- PROBLEM TO SOLVE -
Rewrite the stretch from the line containing "Identify the click" through the line containing "Netstart (23, 152)", replacing "Designed By" with "Built By" and leaving everything else unchanged.

- MATERIAL PROVIDED -
>>>>
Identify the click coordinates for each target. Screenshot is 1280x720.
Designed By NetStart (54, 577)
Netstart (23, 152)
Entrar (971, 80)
<<<<
>>>>
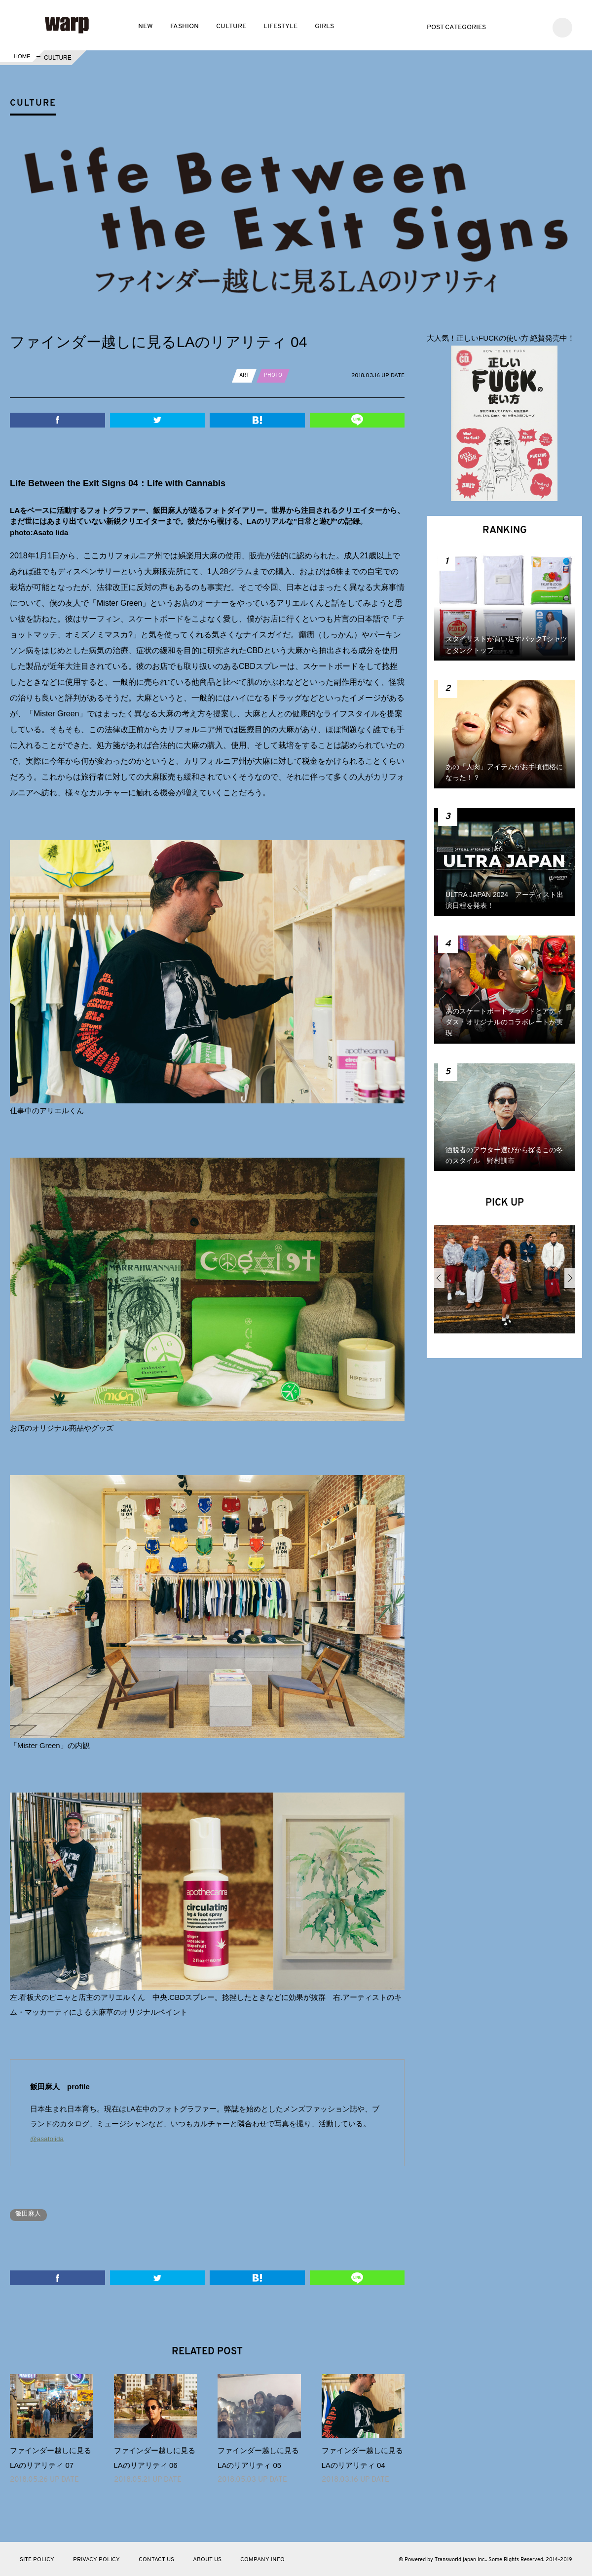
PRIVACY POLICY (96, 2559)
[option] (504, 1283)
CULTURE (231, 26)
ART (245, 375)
<<<<
>>>>
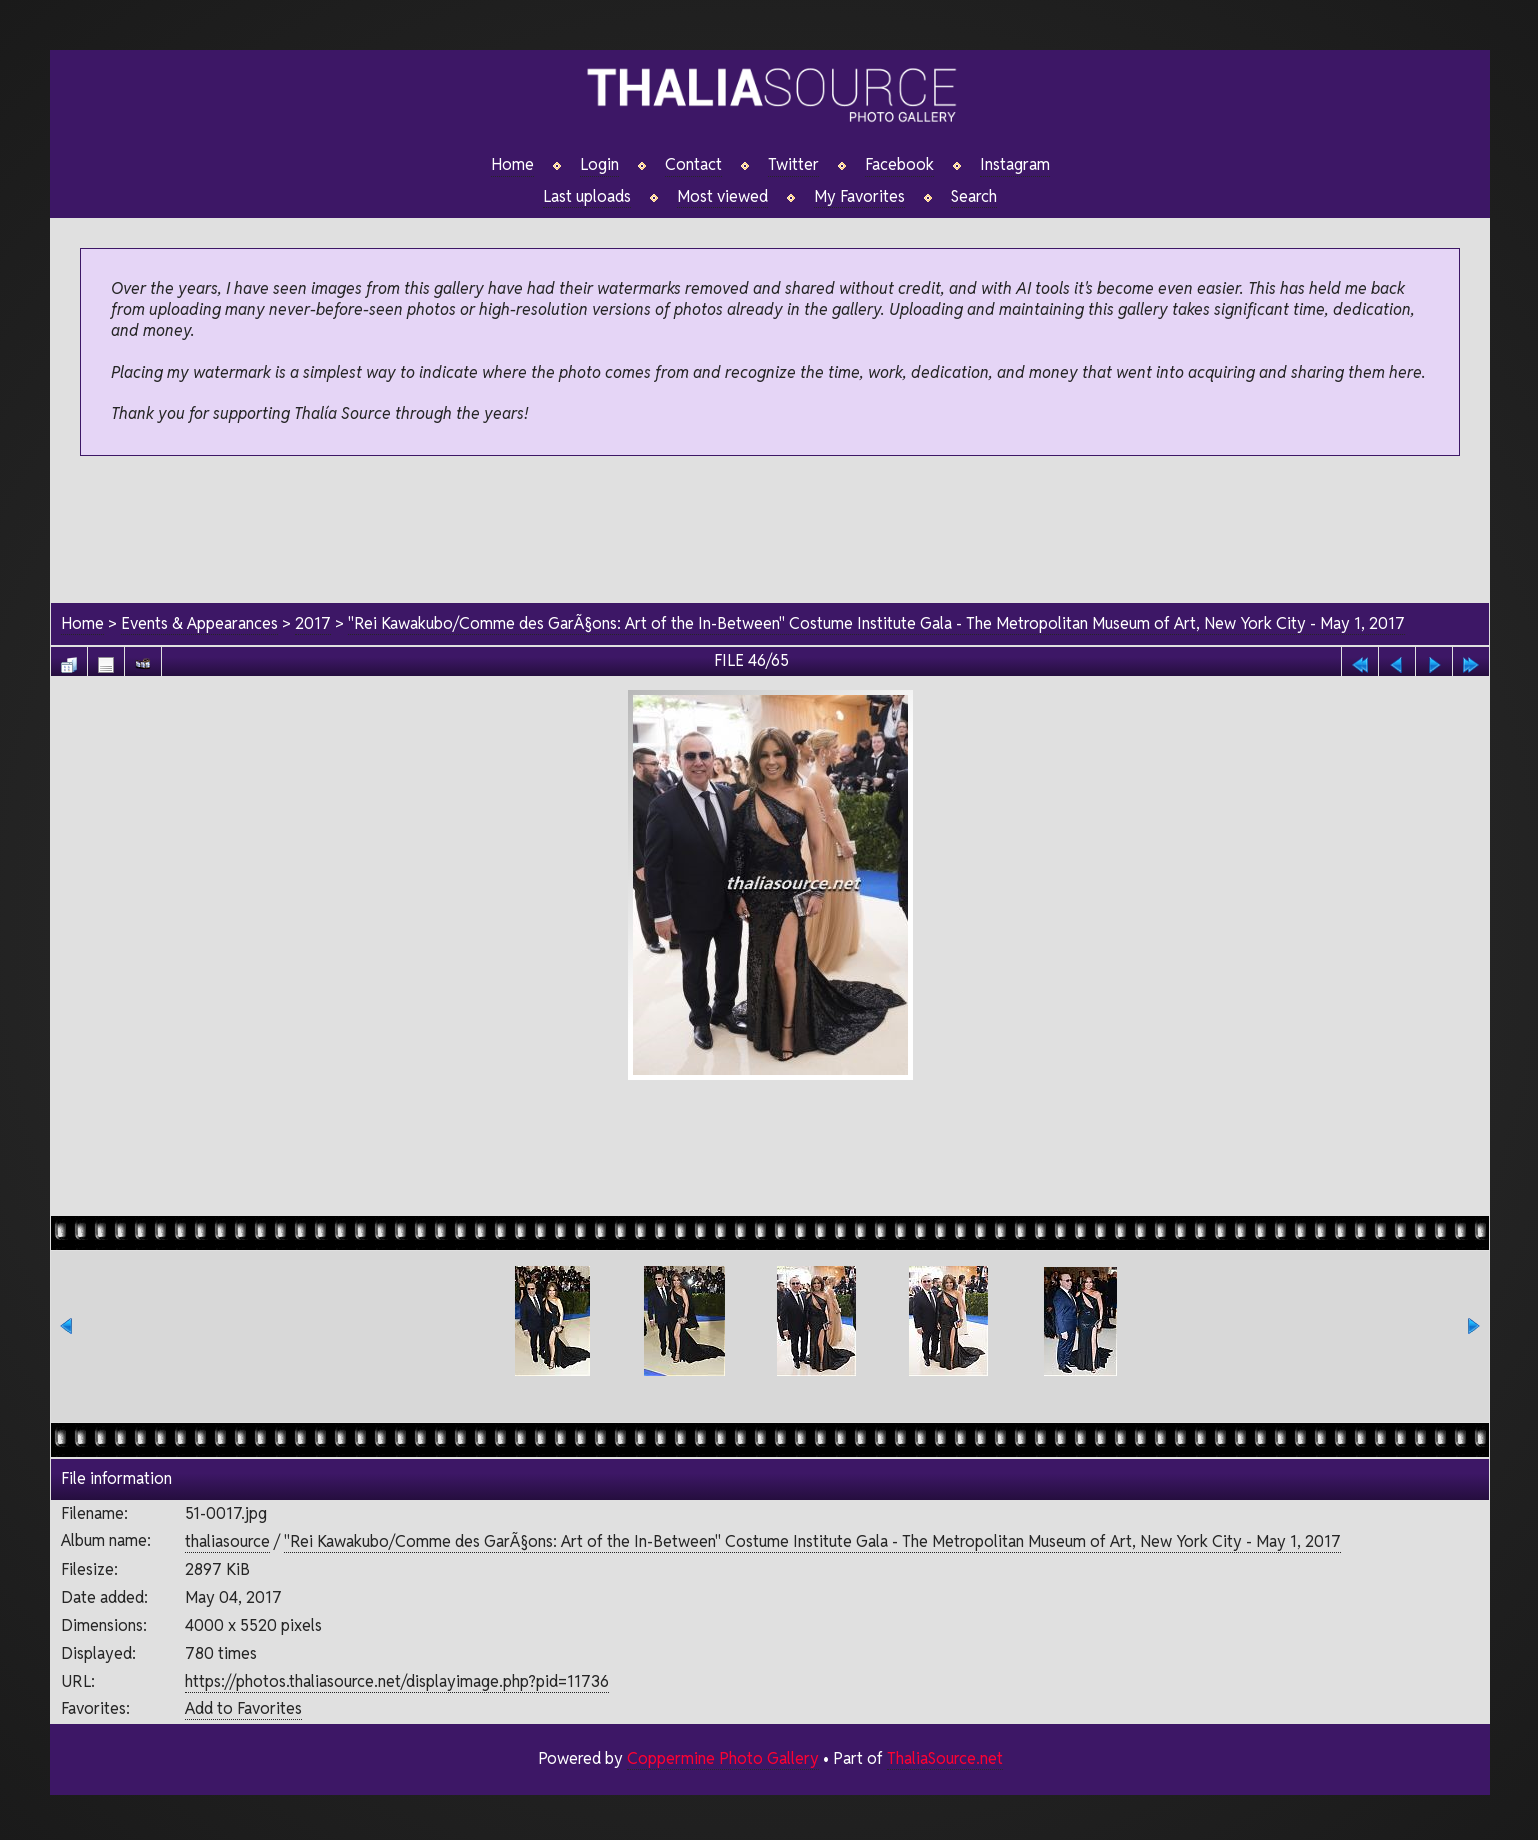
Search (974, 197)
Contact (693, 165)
<<<<
- WRITTEN ANSWER -
Identify the click coordinates for each target. Screenshot is 1280x720.
Built By NetStart (54, 577)
Netstart (23, 152)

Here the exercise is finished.